> _Excerpt to read_
Minister Carmelo Abela has affirmed the need for a speedy transition to the green economy, which is essential in maintaining economic growth and the creation of new jobs in the post-pandemic period
“Transitioning quickly into the green economy is essential and in Malta’s interest as the country stands to gain in terms of opportunities for growth and the creation of new and high-quality jobs.”
Minister Abela’s comments were made during his participation in an online discussion hosted by MEUSAC and the Embassy of the Federal Republic of Germany in Malta, organised on the occasion of the end of the German Presidency of the Council of the European Union. The discussion reviewed the Presidency’s role at a time of decisive actions by the European Union.
The main topics for discussion were the EU multi-annual financial framework 2021-2027, the Recovery Package, the Climate targets for 2030 and Brexit in the context of the pandemic and the EU’s response for these unprecedented times and challenges. Apart from Minister Abela, Minister for Foreign and European Affairs, Evarist Bartolo, and the Ambassador of the Federal Republic of Germany to Malta, Walter Haßmann, were also in attendance.
During the discussion moderated by Head of MEUSAC Mandy Falzon, Minister Abela said that the transition to the green economy has to come with Government, social partners, civil society and the private sector working in tandem. This would lead to the creation of greener and better jobs beneficial for employers, employees and the country and would also help Malta’s turnaround following the COVID-19 pandemic.
Minister Abela added that climate and environmental challenges must be turned into opportunities across all policy areas and making the transition just and inclusive for all. He mentioned how the 2021 Budget includes 377 measures spread over various sectors that focus mainly on the environment to enable Malta to transition towards a green economy. He also touched upon the Maltese Government’s efforts in introducing simple but effective measures to improve the work-life balance.
Minister Abela addressed a Commission proposal initiated during the German Presidency about protecting workers by adequate minimum wages by stating that these yield social benefits, reduce economic disparities, sustain domestic demands and also partially reduce the gender pay-gap.

[Dataset entries]
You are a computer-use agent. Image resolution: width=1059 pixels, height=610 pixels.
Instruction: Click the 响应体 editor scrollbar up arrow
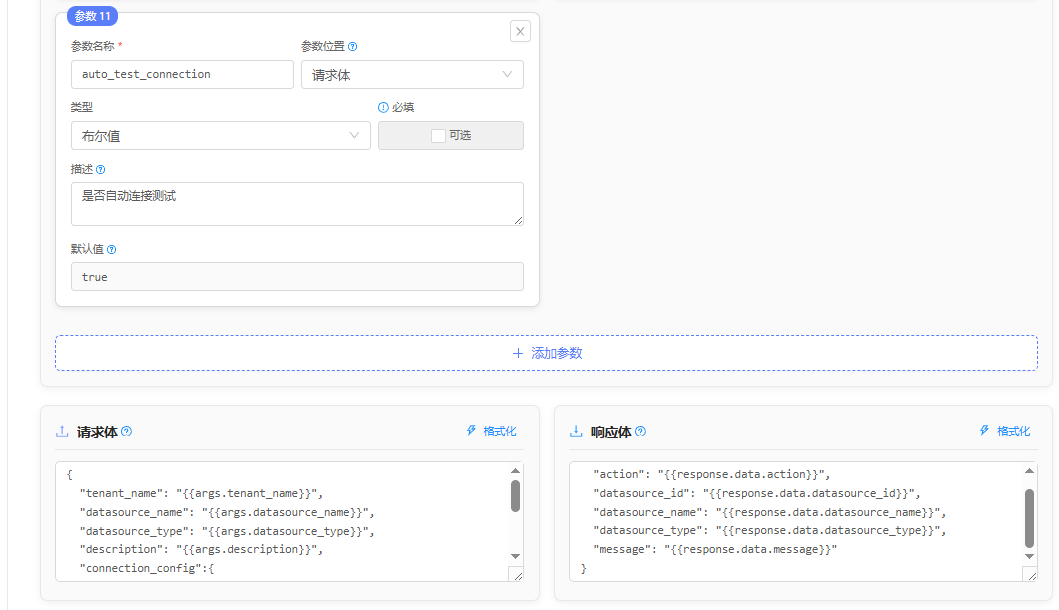(1029, 471)
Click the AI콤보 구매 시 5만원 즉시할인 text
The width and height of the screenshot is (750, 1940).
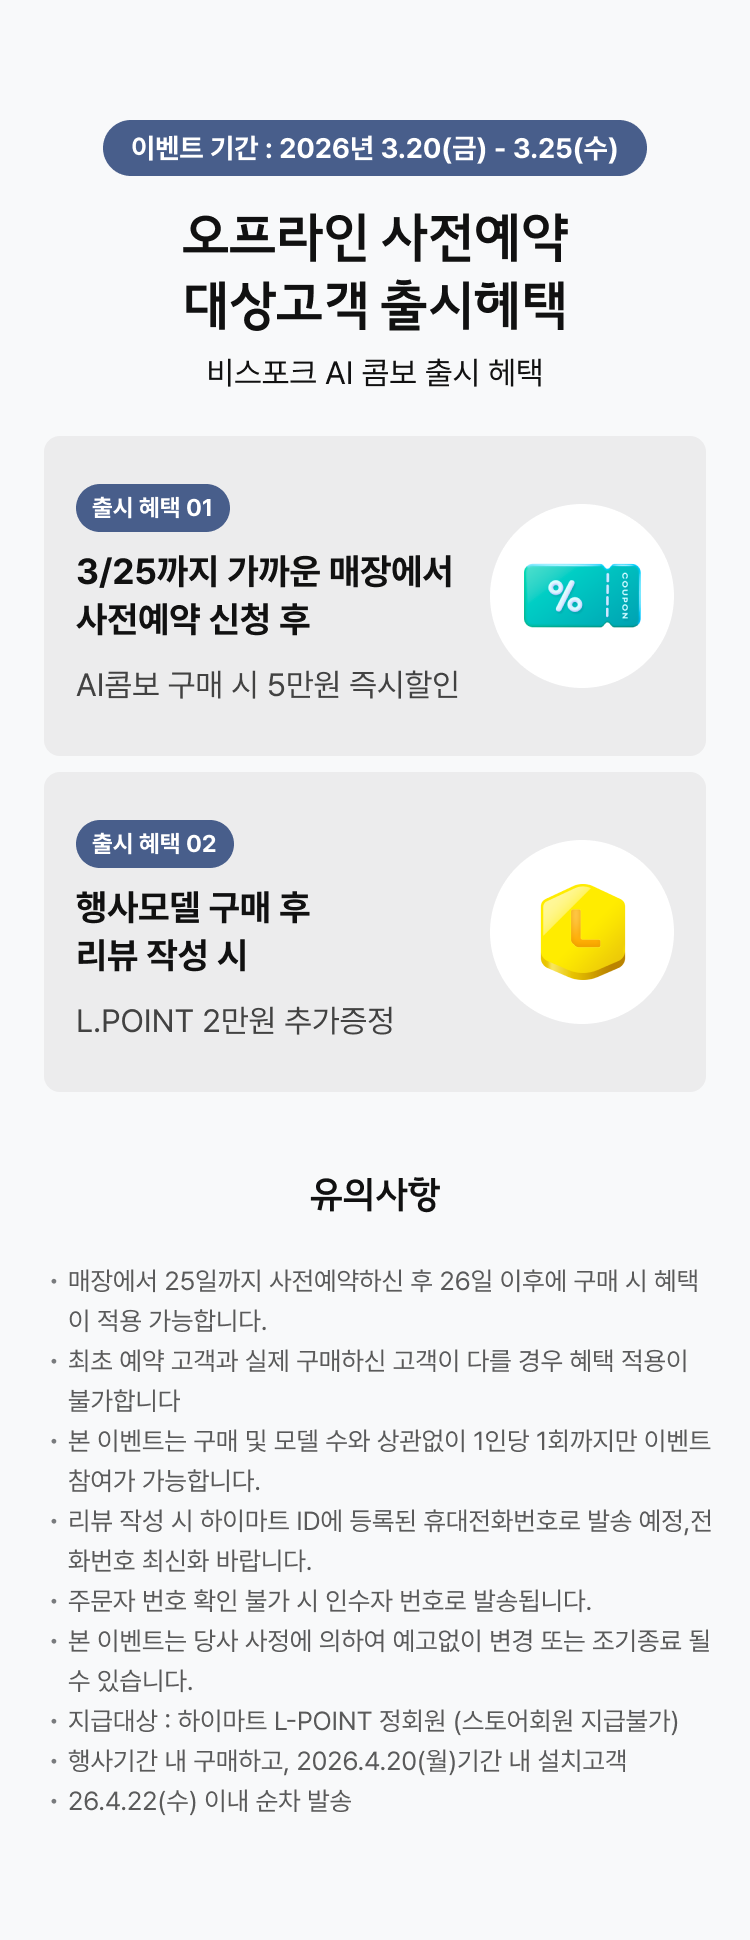tap(268, 685)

> _What this exercise asks_
1. Does the report on Minister Abela's remarks agree with each of these statements? Answer yes or no for each, and quote the words of the report that decide it.
(a) The online discussion was moderated by Mandy Falzon.
(b) The 2021 Budget includes 377 measures.
(c) The discussion was organised to mark the start of the German Presidency of the Council of the European Union.
2. According to the report on Minister Abela's remarks, who was the Ambassador of the Federal Republic of Germany to Malta attending the discussion?
3. Carry on the report on Minister Abela's remarks, beginning after its last sentence.

> _Answers for this exercise_
1.
(a) Yes: "During the discussion moderated by Head of MEUSAC Mandy Falzon"
(b) Yes: "the 2021 Budget includes 377 measures spread over various sectors"
(c) No: "organised on the occasion of the end of the German Presidency of the Council of the European Union"

2. Walter Haßmann

3.
He added that the current crisis has particularly hit sectors with a higher share of low-wage workers. Ensuring a decent living for workers and reducing in-work poverty is not only important during the crisis but also essential for a sustainable and inclusive economic recovery, said Minister Abela, whilst also noting that the Directive increases the coverage of collective bargaining.
Minister for Foreign and European Affairs Evarist Bartolo stressed that despite repeated appeals, a lot more needs to be done to overcome the root causes of irregular migration.
Minister Bartolo called upon all EU Member States to regroup and work towards genuine progress on the solidarity mechanism and to seriously address the root causes. “This is also a matter of trade – unless we agree to fairer trade deals we cannot expect sending and transit countries to create jobs and wealth within their territories”.
In this context, Minister Bartolo reiterated Malta’s commitment to work with all stakeholders not only to control migratory flows, but to fight organized crime syndicates dealing in human smuggling and violating universal human rights. Promoting the culture of human rights remains crucial and central to all our efforts, he concluded.
Ambassador Haßmann stated that “After an eventful presidency, we are proud to have made progress in quite a number of important issues, based on solidarity and a lot of hard work by all of us in the EU. Now, we are pleased to hand over with confidence to our Portuguese colleagues, partners in the trio presidency together with Slovenia.”
Non-resident Ambassadors to Malta for Portugal and Slovenia Pedro Nuno de Abreu e Melo Bártolo and Tomaž Kunstelj respectively also participated in the discussion as their countries follow Germany in taking over the rotating Presidency next year.
The discussion included the virtual participation of several representatives of diplomatic missions in Malta and abroad, civil society representatives, government officials and members of the public.